内田光子の1991年サントリーホールでの演奏会のライヴ
 内田光子(pf)
 フィリップス 1991年ライヴ PHCP-3464/5
PHCP-34645

さる24日にサントリーホールで聴いた内田光子のピアノ・リサイタルにつき、一昨日その感想を掲載したところですが、その感想の中で、最初に弾かれたモーツァルトのロンドK511に関し、私は「内田光子はこの曲を、83年と91年に録音しているのですが、当夜の演奏は明らかに再録音の方に近い」という風に書きました。

今日は、そのあたりの補足を少しだけ書きたいと思います。

その91年の録音というのが本ディスクで、内田光子が1991年5月にサントリーホールで行ったリサイタルの演奏がライヴ収録されています。この時の演目はオール・モーツァルトで、ピアノ・ソナタ第14番、15番、17番、18番などが弾かれているのですが、その中に「ロンドK511」が含まれています。

これに対し、83年の録音というのは以下のスタジオ録音を指します。

412122-2
モーツァルト ロンドK511、ピアノ・ソナタ第15番・第18番
 内田光子(pf)
 フィリップス 1983年 412122-2

これは内田光子が、ピアニストとしてのキャリアの初期に成し遂げた、モーツァルトのピアノ・ソナタ全集に含まれる録音になります。

以上2つの「ロンドK511」の録音につき、私は今週のコンサートに行く前に耳を通しておいたのですが、少なくとも同じようには弾かれていないという事実を認識しました。

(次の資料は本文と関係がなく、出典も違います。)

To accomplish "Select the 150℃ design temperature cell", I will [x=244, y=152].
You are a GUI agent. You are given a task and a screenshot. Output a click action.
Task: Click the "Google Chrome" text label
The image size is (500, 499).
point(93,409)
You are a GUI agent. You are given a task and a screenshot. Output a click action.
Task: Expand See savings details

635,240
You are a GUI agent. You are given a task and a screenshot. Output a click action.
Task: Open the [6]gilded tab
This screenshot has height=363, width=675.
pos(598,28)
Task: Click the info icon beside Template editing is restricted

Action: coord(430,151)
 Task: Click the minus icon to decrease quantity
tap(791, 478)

というのも、再録音の方が明らかに即興的な揺らぎを意識したような表情の度合いが強く披歴されているからです。

それが良く伺えるのは、例えば中盤に出てくるシチリア風のイ長調のメロディなのですが、再録音の(4:43)から聴かれるメロディは即興的に崩された趣きが強いのに対し、初録音の同一箇所(4:58)から聴かれるメロディは、ほとんど型どおり、スコア通りであり、少なくとも再録音での、崩されたようなフレージングの印象は感じられません。

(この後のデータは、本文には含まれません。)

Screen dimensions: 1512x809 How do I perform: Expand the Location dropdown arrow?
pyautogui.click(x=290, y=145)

その少し前、再録音の(3:31)あたりのクレッシェンドにしても、初録音での同一箇所(3:41)あたりと比べると、かなりスピード感が違いますし、他も含めて、全体的に再録音の方が、初録音よりも、演奏が活き活きとしているというか、スコアの制約を必要以上に強調せず、むしろピアニストとしての自由なイマジネーションから来る感興のたゆたいを前面に押し出した表情が形成されているという感じがしますし、演奏全体の訴えかけの強さにしても、初録音よりも一回り高い水準にあると私には思われてなりません。

逆に言うと、初録音は、スコアに誠実で、完成度も高く、その限りで確かに、全体的にモーツァルトに対する深い敬意が露わにされた表現とも言えるように思うのですが、それだけに独自性のある表情造りという点では必ずしも十全とは言い難く、いわば規範的なアプローチの範囲内でベストを尽くした演奏であるように思われます。

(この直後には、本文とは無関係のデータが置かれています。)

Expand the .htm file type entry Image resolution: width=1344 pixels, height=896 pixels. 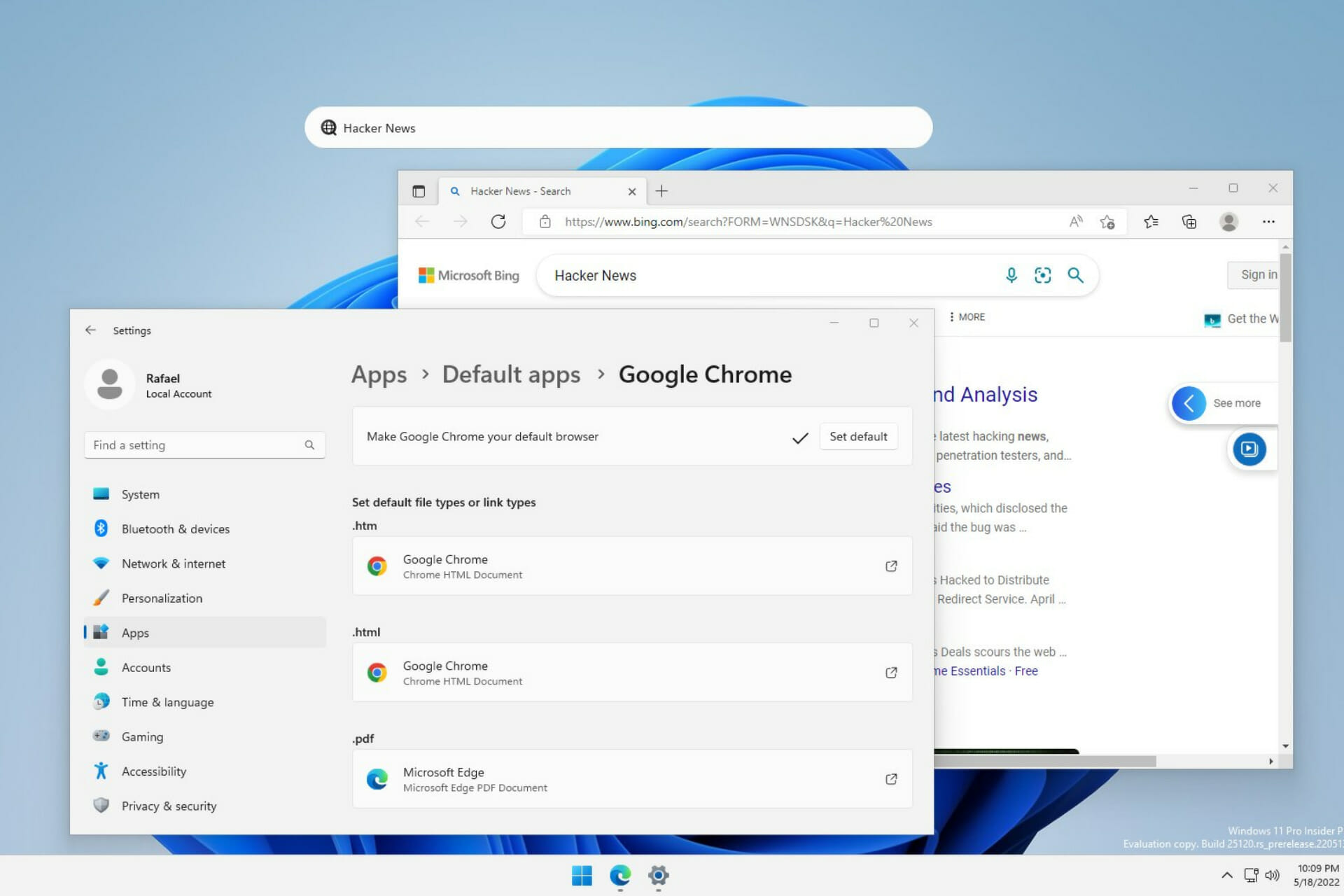(890, 566)
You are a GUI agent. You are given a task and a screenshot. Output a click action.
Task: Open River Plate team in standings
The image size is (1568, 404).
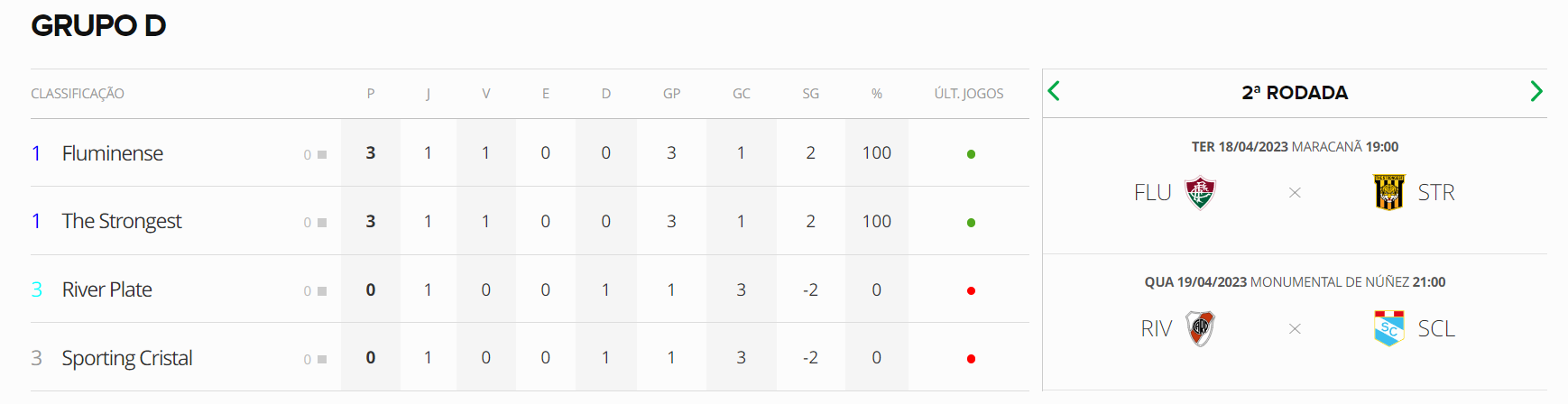[x=107, y=289]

以上、一昨日の感想の補足でした。先日聴いた内田光子の実演は、この91年の演奏以上に、独自性というか、ピアニストとしての自我の強さのようなものが、より打ち出された行き方だったのですが、それが却って、モーツァルトの音楽の呼吸に絶妙にフィットするかのようでした。もし今、内田光子がモーツァルトのピアノ・ソナタ全集を再録音したなら、少なくとも前回の全集とは少なからず趣きを異にした、とても奥行きのある演奏になるのではないでしょうか。